Sorry i cannot be more helpfull and good luck hope you get some sleep soon


----------



## jamiesalisbury (Aug 15, 2008)

Thats not it actually - he barks when I leave the house during the day as well. And I spend a lot more time with him than Lou does. So I guess separation anxiety is the problem.


----------



## shadowtime (Dec 18, 2008)

Hi there,

You may find this interesting www.squidoo/barking-dogs it has certainly worked for us.

Cheers,
shadowtime


----------



## vidave (Dec 20, 2008)

Hi,

When I was at uni., my landlady used to leave early in the morning. She left both my breakfast and the dog. The dog in the garden, fortunately my breakfast in the kitchen!
The thing is, poor old Wicky, a Springer Spaniel, used to bark away at the door all the time I was making my breakfast.
Nothing seemed to work to stop him until she tried the following program. After that, you wouldn't even know there was a dog there.
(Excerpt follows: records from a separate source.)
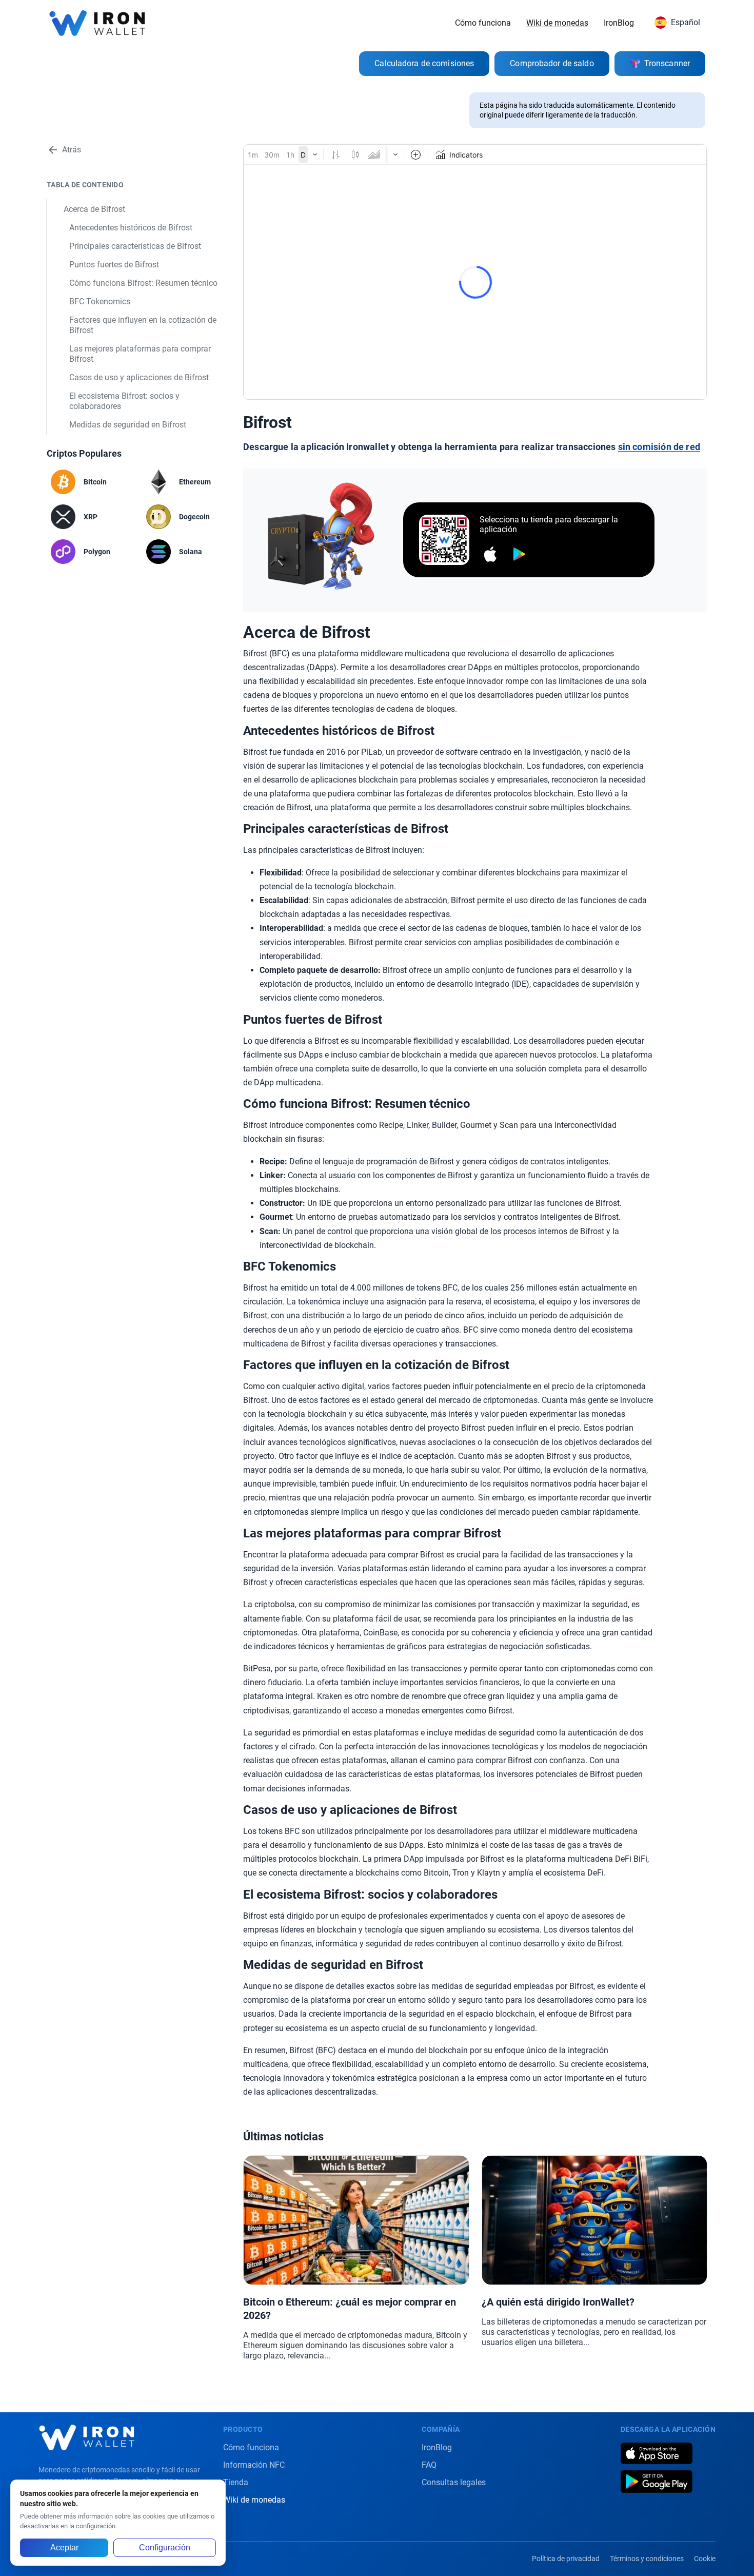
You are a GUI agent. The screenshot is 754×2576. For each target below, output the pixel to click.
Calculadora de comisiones (424, 63)
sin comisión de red (659, 447)
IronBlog (619, 23)
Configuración (164, 2547)
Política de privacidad (566, 2558)
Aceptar (64, 2547)
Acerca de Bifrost (94, 209)
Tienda (235, 2482)
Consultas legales (454, 2482)
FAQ (429, 2465)
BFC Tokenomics (99, 301)
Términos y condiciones (647, 2558)
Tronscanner (667, 63)
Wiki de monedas (557, 23)
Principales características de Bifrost (135, 246)
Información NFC (254, 2465)
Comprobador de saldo (551, 63)
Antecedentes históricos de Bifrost (130, 227)
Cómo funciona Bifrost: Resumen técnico (143, 283)
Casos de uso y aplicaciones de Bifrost (139, 377)
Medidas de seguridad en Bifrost (127, 425)
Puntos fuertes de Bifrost (114, 264)
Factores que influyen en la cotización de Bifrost (142, 325)
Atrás (71, 149)
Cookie (705, 2558)
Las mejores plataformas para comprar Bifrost (140, 354)
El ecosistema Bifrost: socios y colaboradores (124, 401)
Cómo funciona (483, 23)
So it might work for you.


----------



## lisaandmargo (Oct 8, 2008)

I think we all comeon here for friendly but FREE advice.
I personally hate those lnks promising to help you solve your problems and then you have to PAY for the privilage. In my experience you may as well buy a book..or just come on here and ask the many experts.
Interesting that poster only had one post and the link was selling something.....
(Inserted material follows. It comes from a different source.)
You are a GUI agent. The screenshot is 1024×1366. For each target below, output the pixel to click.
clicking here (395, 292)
To reply to the post we also have a miniature schnauzer who is 16 weeks old and although we're quite lucky as she only barks when she hears an unusual noise or when shes playing, schnauzers are renowned for being very vocal dogs.
I cant offer any advice Im afraid I wouldnt know what to do although whenw e have visters she does bark and as soona s she does it we just say no pop her in another room until the guest has settled in and then let her out. It seems to slowly be sinking in the barking is triggering something and appears to be doing it less/ Maybe you could try that..as soona sshe barks when your there remove her from the spot thats causing it..in your case the front door until she stops as soon as she does let her out praise and treat.

Good luck


----------



## kirksandallchins (Nov 3, 2007)

lisaandmargo said:


> To reply to the post we also have a miniature schnauzer who is 16 weeks old and although we're quite lucky as she only barks when she hears an unusual noise or when shes playing, schnauzers are renowned for being very vocal dogs.
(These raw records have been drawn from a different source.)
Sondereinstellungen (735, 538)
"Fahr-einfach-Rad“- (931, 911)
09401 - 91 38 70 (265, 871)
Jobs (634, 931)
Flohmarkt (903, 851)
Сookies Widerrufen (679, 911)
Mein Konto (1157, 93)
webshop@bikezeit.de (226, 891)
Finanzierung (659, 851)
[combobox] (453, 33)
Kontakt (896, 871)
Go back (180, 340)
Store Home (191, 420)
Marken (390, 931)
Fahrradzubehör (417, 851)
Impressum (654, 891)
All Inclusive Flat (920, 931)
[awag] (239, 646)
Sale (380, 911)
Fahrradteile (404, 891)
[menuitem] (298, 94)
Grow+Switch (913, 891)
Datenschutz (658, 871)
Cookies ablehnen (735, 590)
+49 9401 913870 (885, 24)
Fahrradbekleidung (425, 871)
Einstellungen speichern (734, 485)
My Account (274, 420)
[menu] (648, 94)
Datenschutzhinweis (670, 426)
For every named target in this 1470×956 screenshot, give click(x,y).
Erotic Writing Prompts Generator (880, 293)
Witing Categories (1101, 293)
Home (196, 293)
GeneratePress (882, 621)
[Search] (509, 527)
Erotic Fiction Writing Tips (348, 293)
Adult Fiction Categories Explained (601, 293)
I heard that Mini Schnauzers were noisy and that almost put me off getting one

Luckily my two are not yappy - last week I had a delivery arrive, and it was put in the shed by the driver (I left instructions when I ordered, thinking I would be out!). The first I knew about it was when the dogs strolled over to the patio doors and watched him with waggng tails and not a sound!!

From an early age I discouraged Daisy from barking, distracting her with food or toys - and with her loving food it was easy!! When Leo arrived he followed her lead - but after dark they change into "guard dogs" when someone comes to the door, and Leo esecially has a deep bark for a little dog.


----------



## Rhiannon (Dec 28, 2008)

sounds like you have a pack leader in your schnauzer!! we also have an 8 month old mini schnauzer and have had our fair share of issues. she goes balistic when either one of us leaves. this is because she sees herself as the pack leader and so mothers us and if one of us goes out of sight of her then she kicks off until we come back.
its her way of rounding the pack up so that she can keep watch over you.
unfortunatly this means you may need to get a bit strict with her by treating your partner with any attention before you acknowlage your dog. this way he will realise his place in your family - not being the leader.

hope this helps


----------